なお同番組は4月からの再放送が決定。4月4日(土)毎週土曜朝9時30分より全12回の再放送がおこなわれる。
■出演者コメント
●市川右團次
今まで色々な町寿司さんに伺って感じたのは、その町の人たちとのつながりや、技を倣っている親子の絆だったり、家族で営んでらっしゃる家族の絆だったり…。子供の時から通っている何十年選手の常連さんに支えられて、しかも輪になって喋れる。町寿司ならではの文化、町に根付いているものって貴重だなと感じました。
今回は“イクラ20貫の人間”せがれとの共演で…(笑)、なかなか父子でお寿司を食べるってないのでいい思い出になります。

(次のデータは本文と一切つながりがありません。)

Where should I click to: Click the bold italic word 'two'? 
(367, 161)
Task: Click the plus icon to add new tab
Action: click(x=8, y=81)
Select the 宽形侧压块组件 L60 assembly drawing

僕ら歌舞伎の世界と同じように、お寿司も残していかなきゃいけないものは残していきたい。それを誰かが引き継いでくれれば!そうやって広めて、残していかないといけないですよね。
●二代目 市川右近
明治創業のお寿司屋さんに行くということで、とても緊張しました。でも、初めての町寿司、居心地が良かったです。ウニを鯛で巻くお寿司なんかもあって、ビックリしました。めっちゃ美味しかったです!